Another benefit of the above procedure is assuring that the most competent scholars lead the given project. MIRI may have good intentions, but how do we know that some other scholars wouldn’t perform the same job even better? There must be some kind of competence check-up, and a time-sensitive effectiveness measure. Number of publications is one possible measure, but not the most fortunate one (I agree on this with others here). But then we need something else, for example: a single publication with a decent impact. Or a few publications over the course of a few years, each of which exhibits a strong impact. Otherwise, how do we know there’ll be anything effective done within the project? How do we know these scholars rather than some others will do the job? Even if we like their enthusiasm, unless they reach the scientific community (or the community of science policy makers), how will they be effective? And unless they manage to publish in high-impact venues (say, conference proceedings), how will they reach these communities?
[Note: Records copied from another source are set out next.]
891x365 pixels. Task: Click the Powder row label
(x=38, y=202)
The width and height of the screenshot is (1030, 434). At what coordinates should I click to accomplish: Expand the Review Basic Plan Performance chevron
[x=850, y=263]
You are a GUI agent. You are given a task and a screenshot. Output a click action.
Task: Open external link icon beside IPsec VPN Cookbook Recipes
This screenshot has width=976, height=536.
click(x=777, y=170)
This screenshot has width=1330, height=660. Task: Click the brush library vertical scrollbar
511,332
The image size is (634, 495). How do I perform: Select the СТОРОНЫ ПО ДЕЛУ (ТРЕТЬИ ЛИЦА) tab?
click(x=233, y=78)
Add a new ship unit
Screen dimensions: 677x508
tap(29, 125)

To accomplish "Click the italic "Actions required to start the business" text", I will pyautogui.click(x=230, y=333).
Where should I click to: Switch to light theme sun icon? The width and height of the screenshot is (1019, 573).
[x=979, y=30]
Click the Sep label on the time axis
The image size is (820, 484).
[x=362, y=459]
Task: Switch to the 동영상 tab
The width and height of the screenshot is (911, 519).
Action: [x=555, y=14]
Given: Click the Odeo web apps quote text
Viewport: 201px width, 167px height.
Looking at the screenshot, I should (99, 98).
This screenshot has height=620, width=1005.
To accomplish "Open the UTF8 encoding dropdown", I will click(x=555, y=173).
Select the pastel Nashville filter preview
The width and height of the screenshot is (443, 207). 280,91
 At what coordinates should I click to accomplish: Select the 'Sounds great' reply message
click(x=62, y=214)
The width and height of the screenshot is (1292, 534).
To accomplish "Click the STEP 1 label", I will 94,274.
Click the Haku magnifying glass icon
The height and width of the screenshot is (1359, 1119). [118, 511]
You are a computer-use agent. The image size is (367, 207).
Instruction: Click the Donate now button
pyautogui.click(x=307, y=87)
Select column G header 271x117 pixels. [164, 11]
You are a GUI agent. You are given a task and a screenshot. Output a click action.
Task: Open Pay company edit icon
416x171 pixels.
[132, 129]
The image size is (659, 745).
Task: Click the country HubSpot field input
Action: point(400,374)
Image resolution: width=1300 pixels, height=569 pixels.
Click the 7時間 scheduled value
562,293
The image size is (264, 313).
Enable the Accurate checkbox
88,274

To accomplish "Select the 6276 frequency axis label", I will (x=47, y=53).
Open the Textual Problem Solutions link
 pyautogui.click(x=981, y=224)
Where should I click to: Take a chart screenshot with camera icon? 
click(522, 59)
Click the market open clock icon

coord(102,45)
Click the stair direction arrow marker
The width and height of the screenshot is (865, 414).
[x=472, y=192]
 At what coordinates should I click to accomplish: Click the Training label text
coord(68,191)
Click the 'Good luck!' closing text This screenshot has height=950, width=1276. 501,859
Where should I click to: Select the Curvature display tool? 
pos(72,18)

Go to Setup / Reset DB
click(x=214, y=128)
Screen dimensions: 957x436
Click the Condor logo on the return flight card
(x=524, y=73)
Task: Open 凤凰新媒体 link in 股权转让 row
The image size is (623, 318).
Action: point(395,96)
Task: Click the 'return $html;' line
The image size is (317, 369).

Financing more than one project and thus hedging one’s bets: why give all 3.75 mil USD to one project instead of awarding them to, say, two different groups (or as suggested above, to one group, but in phases)?
While I agree that funding risky, potentially ground-breaking research is important and may follow different standards than the regular academic paths, we still need some standards, and those I just suggested seem to me strictly better than the ones employed by OpenPhil in the case of this particular grant. Right now, it all just seems like a buddy system: my buddies are working on this ground-breaking stuff and I trust them, so I’ll give them cash for that. Doesn’t sound very effective to me :p
Gotcha. I’ll probably wrap up with this comment, here’s my few last thoughts (all on the topic of building a research field):
(I’m commenting on phone, sorry if paragraphs are unusually long, if they are I’ll try to add more breaks later.)
Your list of things that OpenPhil could do (e.g specify the exact questions this new field is trying to solve, or describe what a successful project should accomplish in this field in five years) sound really excellent. I do not think they’re at all easy in this case however.
I think one of the things that makes Alignment a difficult problem (and is the sort of thing you might predict if something were correctly in the reference class of ‘biggest problem for humanity’) is that there is not agreement on what research in the field should look like, or even formal specification of the questions—it is in a pre-paradigmatic stage. It took Eliezer 3 years of writing to convey some of the core intuitions, and even then that only worked for a small set of people. I believe Paul Christiano has not written a broadly understandable description of his research plans for similar reasons.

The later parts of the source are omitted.